From: Sunil Khatri <sunil.khatri@amd.com>
To: "Alex Deucher" <alexander.deucher@amd.com>,
"Liu Leo" <Leo.Liu@amd.com>,
"Christian König" <christian.koenig@amd.com>
Cc: amd-gfx@lists.freedesktop.org, Sunil Khatri <sunil.khatri@amd.com>
Subject: [PATCH 2/2] drm/amdgpu: trigger ip dump before suspend of IP's
Date: Fri, 26 Jul 2024 18:17:51 +0530 [thread overview]
Message-ID: <20240726124751.3121312-2-sunil.khatri@amd.com> (raw)
In-Reply-To: <20240726124751.3121312-1-sunil.khatri@amd.com>
Problem:
IP dump right now is done post suspend of
all IP's which for some IP's could change power
state and software state too which we do not want
to reflect in the dump as it might not be same at
the time of hang.
Solution:
IP should be dumped as close to the HW state when
the GPU was in hung state without trying to reinitialize
any resource.
Signed-off-by: Sunil Khatri <sunil.khatri@amd.com>
---
drivers/gpu/drm/amd/amdgpu/amdgpu_device.c | 60 +++++++++++-----------
1 file changed, 30 insertions(+), 30 deletions(-)

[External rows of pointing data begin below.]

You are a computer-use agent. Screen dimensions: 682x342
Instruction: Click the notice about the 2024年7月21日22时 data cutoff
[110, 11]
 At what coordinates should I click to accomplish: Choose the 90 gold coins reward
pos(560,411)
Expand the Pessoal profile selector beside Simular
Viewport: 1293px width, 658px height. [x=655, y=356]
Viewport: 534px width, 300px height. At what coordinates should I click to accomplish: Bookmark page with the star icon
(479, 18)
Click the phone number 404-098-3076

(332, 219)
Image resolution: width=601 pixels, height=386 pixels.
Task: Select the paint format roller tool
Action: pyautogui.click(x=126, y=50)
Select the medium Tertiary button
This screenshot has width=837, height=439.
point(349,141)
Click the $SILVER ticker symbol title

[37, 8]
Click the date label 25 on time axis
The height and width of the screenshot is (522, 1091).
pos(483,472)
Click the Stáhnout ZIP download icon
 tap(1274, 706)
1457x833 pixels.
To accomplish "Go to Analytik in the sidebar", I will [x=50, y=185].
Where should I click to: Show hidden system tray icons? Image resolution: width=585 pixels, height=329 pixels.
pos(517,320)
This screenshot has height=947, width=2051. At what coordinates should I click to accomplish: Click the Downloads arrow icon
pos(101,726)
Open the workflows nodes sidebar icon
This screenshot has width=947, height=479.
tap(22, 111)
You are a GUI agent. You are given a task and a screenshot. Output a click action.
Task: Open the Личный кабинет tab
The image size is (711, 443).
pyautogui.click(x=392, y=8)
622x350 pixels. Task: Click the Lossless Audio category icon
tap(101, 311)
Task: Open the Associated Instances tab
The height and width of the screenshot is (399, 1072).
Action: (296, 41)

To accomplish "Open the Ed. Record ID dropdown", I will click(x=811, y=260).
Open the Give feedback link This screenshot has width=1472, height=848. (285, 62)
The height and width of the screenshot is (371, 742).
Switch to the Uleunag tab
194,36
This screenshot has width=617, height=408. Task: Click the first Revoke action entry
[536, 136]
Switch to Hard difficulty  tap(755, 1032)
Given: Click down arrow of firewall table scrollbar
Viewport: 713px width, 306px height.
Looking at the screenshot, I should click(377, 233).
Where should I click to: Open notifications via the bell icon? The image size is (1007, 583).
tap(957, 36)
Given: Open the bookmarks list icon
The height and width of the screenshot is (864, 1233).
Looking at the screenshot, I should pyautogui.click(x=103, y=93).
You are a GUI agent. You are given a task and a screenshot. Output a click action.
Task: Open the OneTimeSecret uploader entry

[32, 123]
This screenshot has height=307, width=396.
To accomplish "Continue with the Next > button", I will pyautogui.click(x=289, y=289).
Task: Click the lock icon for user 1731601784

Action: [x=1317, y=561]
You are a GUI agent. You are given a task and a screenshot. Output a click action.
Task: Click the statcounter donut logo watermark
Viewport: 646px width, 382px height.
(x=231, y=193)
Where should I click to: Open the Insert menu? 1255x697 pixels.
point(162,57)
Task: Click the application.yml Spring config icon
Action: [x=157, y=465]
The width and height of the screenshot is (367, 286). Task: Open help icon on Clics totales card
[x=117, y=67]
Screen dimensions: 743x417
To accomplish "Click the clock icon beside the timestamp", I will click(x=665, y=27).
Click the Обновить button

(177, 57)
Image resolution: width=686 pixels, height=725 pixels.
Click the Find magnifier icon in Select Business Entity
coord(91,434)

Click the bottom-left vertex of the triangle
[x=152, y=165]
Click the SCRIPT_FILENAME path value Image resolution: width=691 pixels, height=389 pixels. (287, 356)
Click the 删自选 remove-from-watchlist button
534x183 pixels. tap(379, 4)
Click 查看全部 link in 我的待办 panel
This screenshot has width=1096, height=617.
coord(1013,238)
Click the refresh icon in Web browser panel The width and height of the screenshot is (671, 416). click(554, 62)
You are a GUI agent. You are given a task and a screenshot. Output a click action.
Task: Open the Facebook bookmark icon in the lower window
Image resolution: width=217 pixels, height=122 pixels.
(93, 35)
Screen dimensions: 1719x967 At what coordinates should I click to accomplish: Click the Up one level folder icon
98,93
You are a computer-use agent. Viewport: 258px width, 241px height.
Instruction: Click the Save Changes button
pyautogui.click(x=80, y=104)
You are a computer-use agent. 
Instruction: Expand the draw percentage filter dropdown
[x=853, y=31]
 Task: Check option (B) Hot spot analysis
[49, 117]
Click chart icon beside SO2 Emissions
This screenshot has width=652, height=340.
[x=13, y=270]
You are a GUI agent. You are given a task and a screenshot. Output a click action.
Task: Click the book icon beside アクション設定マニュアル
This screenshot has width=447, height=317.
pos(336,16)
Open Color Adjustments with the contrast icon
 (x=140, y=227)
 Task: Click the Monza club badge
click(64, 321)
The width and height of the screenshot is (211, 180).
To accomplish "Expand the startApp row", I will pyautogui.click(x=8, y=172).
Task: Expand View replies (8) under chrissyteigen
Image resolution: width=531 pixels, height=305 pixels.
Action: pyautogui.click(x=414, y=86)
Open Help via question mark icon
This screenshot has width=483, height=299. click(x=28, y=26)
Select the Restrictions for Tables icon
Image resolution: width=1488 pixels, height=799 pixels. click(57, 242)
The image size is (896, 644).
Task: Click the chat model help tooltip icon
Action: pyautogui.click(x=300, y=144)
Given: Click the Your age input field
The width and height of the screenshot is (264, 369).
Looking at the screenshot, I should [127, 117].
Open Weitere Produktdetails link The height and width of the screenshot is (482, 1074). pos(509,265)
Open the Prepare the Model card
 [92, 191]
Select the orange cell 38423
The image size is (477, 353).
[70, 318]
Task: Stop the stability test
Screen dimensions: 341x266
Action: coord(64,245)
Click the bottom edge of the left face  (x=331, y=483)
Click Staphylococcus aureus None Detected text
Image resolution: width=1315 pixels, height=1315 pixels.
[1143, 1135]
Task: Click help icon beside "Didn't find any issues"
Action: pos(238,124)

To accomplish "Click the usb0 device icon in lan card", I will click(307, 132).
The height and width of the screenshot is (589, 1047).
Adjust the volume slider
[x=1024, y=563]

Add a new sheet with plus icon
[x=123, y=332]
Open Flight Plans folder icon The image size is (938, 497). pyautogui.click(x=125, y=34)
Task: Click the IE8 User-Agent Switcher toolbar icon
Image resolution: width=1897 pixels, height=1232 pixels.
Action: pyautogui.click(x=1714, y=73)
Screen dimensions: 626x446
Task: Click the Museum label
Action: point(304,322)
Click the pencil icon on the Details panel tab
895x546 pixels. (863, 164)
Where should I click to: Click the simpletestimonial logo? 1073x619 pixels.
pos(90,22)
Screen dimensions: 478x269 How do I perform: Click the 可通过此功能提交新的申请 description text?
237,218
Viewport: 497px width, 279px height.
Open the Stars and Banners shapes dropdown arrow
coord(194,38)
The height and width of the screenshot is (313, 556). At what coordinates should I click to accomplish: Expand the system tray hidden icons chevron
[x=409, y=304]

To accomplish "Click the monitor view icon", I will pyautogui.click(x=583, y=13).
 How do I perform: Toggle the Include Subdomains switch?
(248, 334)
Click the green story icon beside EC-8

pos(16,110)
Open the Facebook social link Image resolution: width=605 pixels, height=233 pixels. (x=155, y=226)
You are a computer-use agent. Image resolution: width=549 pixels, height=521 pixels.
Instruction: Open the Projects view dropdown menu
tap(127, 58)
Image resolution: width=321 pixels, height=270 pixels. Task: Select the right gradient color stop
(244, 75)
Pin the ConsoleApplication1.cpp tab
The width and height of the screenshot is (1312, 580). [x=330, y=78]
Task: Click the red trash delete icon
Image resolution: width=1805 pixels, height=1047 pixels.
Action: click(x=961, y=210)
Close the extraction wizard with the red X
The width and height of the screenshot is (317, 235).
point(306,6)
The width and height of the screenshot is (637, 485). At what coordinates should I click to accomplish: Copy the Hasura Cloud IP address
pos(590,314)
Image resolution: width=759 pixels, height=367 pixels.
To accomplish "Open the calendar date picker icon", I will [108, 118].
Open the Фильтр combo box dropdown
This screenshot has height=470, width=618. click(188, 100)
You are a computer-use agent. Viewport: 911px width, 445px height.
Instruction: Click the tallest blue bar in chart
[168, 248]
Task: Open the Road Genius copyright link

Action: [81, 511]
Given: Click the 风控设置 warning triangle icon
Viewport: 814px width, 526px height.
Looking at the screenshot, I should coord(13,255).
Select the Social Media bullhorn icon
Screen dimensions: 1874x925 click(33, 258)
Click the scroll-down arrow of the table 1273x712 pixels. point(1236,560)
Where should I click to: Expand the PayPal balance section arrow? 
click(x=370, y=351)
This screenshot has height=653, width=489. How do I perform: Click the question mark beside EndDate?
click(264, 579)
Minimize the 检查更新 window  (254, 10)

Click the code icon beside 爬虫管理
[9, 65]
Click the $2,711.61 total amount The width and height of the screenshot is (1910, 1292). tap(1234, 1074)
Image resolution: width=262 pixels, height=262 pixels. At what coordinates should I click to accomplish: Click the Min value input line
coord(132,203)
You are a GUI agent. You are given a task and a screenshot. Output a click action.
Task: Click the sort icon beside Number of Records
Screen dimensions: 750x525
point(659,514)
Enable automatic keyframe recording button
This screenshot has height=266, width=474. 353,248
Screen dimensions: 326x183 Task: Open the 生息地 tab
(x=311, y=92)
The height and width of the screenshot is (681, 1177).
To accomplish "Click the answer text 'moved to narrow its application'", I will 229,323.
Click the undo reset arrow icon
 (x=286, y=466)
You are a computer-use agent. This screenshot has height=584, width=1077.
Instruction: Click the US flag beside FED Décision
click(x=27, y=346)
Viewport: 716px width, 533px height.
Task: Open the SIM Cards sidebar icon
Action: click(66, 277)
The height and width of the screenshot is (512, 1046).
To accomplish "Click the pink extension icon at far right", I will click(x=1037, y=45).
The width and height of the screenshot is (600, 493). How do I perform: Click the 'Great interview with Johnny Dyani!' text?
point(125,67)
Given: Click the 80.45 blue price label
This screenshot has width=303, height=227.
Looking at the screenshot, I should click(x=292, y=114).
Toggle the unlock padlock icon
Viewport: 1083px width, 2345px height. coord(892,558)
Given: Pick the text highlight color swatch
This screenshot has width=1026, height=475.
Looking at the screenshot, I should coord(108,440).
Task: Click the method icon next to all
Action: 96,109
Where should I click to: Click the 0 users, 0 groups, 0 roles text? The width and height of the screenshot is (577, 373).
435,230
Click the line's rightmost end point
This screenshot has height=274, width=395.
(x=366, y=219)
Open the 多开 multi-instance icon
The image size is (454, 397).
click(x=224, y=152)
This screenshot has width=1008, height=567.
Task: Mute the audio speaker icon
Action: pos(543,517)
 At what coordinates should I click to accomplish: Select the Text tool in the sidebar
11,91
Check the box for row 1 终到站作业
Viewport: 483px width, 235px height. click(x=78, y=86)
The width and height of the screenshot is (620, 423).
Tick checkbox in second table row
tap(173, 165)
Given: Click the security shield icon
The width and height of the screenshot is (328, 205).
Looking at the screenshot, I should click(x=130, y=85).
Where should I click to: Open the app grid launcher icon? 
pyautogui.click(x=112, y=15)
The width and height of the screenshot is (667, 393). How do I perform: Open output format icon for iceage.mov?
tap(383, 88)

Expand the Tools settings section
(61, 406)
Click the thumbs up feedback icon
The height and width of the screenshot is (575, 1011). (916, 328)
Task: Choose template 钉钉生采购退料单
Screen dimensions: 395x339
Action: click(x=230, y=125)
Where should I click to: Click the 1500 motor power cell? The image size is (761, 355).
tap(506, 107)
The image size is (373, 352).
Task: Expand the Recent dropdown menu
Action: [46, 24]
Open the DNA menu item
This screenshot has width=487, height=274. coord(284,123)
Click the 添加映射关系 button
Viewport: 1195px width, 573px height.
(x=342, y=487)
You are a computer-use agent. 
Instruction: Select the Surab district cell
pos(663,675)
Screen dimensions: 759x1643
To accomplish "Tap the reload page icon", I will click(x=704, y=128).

diff --git a/drivers/gpu/drm/amd/amdgpu/amdgpu_device.c b/drivers/gpu/drm/amd/amdgpu/amdgpu_device.c
index 730dae77570c..74f6f15e73b5 100644
--- a/drivers/gpu/drm/amd/amdgpu/amdgpu_device.c
+++ b/drivers/gpu/drm/amd/amdgpu/amdgpu_device.c
@@ -5277,11 +5277,29 @@ int amdgpu_device_mode1_reset(struct amdgpu_device *adev)
return ret;
}
+static int amdgpu_reset_reg_dumps(struct amdgpu_device *adev)
+{
+ int i;
+
+ lockdep_assert_held(&adev->reset_domain->sem);
+
+ for (i = 0; i < adev->reset_info.num_regs; i++) {
+ adev->reset_info.reset_dump_reg_value[i] =
+ RREG32(adev->reset_info.reset_dump_reg_list[i]);
+
+ trace_amdgpu_reset_reg_dumps(adev->reset_info.reset_dump_reg_list[i],
+ adev->reset_info.reset_dump_reg_value[i]);
+ }
+
+ return 0;
+}
+
int amdgpu_device_pre_asic_reset(struct amdgpu_device *adev,
struct amdgpu_reset_context *reset_context)
{
int i, r = 0;
struct amdgpu_job *job = NULL;
+ struct amdgpu_device *tmp_adev = reset_context->reset_req_dev;
bool need_full_reset =
test_bit(AMDGPU_NEED_FULL_RESET, &reset_context->flags);
@@ -5340,6 +5358,18 @@ int amdgpu_device_pre_asic_reset(struct amdgpu_device *adev,
}
}
+ if (!test_bit(AMDGPU_SKIP_COREDUMP, &reset_context->flags)) {
+ amdgpu_reset_reg_dumps(tmp_adev);
+
+ dev_info(tmp_adev->dev, "Dumping IP State\n");
+ /* Trigger ip dump before we reset the asic */
+ for (i = 0; i < tmp_adev->num_ip_blocks; i++)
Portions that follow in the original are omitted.